Bivalirudin is a reversible thrombin inhibitor with a short half time (∼25 minutes) and is cleared primarily by enzymatic breakdown by plasma proteases. These properties make it an attractive alternative for anticoagulation for CPB. However, clearance is decreased by 80% in patients with kidney failure. Though the elimination might be enhanced by hemofiltration, the kinetics and the appropriate point-of-care monitoring strategies are both unknown. Thrombus may be found in areas of stagnant blood, such as the chest cavity or the venous reservoir. After separation from CPB, additional bivalirudin should be added to the CPB circuit since it can rapidly clot due to the metabolism of bivalirudin by proteolytic enzymes [5,9].

Another alternative anticoagulation method for HIT-positive patients requiring cardiac surgery involves administering a potent platelet inhibitor immediately before the administration of heparin. Reports of cases where iloprost, a prostacyclin analog, was administered before heparin showed successful clinical outcomes, but noted profound hypotension as a side effect [5,10].

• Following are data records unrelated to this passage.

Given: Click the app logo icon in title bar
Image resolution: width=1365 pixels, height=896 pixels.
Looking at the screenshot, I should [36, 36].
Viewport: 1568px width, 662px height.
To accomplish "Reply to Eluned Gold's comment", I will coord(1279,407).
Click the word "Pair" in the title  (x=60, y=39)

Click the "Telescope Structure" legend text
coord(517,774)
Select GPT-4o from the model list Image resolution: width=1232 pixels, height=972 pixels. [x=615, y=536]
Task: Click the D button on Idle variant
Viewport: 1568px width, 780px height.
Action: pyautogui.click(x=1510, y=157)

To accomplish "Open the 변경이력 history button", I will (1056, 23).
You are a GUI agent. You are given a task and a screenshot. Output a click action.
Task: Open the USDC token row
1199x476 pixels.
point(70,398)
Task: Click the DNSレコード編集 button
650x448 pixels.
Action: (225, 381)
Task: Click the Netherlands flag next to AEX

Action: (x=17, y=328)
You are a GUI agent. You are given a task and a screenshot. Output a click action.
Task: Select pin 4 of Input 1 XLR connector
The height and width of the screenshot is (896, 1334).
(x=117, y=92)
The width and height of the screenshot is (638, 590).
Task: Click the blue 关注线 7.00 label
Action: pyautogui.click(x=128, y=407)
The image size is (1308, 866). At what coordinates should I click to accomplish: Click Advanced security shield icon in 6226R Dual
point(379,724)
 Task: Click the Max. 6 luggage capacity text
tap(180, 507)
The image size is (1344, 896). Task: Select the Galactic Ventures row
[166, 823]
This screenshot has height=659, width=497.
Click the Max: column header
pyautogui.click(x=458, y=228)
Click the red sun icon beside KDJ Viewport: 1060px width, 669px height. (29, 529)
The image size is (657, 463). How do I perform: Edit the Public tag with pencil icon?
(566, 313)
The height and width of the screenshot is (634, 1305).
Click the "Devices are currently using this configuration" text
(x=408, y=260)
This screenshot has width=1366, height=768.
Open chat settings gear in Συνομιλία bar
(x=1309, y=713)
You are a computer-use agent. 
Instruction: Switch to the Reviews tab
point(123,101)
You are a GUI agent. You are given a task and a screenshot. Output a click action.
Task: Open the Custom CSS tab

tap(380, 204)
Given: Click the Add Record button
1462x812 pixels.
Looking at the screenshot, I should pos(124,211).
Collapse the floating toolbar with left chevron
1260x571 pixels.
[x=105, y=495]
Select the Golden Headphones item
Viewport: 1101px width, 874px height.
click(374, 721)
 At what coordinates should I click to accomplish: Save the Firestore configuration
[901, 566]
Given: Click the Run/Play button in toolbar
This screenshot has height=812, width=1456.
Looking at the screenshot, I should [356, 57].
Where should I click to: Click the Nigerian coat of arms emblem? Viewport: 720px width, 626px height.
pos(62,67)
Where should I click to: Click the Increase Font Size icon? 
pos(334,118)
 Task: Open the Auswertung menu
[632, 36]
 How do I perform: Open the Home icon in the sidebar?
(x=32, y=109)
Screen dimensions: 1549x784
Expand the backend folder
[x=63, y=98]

Unlike the aforementioned agents, tirofiban has unique properties that make it a suitable adjunct to routine anticoagulation management. It binds competitively to the glycoprotein gpIIb/IIIa receptor to cause shorter inhibition of platelet function than the other agents previously discussed. The half-time of tirofiban is approximately two hours and elimination is predominantly (>70%) biliary; its platelet-bound half-life is short, on the order of seconds. Upon discontinuation of tirofiban, platelet function returns to normal in 4–8 hours [4,11]. However, newer studies such as the TENACITY trial recommend decreasing the dose of continuous infusion if the patient has renal impairment [12].

In patients undergoing implantation of the SynCardia TAH, there is a precarious balance between minimizing the risk of excessive bleeding and avoiding thrombosis of the device. Multiple variables are involved which are difficult to completely predict and control, particularly in the setting of multi-organ dysfunction. We previously described the successful use of a glycoprotein gpIIb/IIIa inhibitor in combination with heparin [13], but there have been many possible approaches described previously; none of them are risk free or adjusted to patients with other end-organ dysfunctions. Similarly, at the present time there are no large, randomized clinical trials comparing anticoagulation alternatives to heparin for cardiac surgery in patients with HIT. Given the fact that individual physicians only occasionally manage such patients, all the data is based on low-quality observational studies and case reports. However, since our experience in June 2015, the FDA has approved an alternative called cangrelor, an intravenous P2Y12 inhibitor which has an immediate onset of antiplatelet effect with a half-life of three to five minutes and can be quickly reversed.

Conclusions

In conclusion, when selecting anticoagulation for a HIT patient, so that benefits outweigh risks, it is of paramount importance that the decision be based on a multitude of factors. The team caring for the patient should have a shared mental model and be familiar with the pharmacology, devices, and local practices. These three elements should be integrated with patient-specific comorbidities along with local monitoring capabilities to ensure safe, efficient patient care.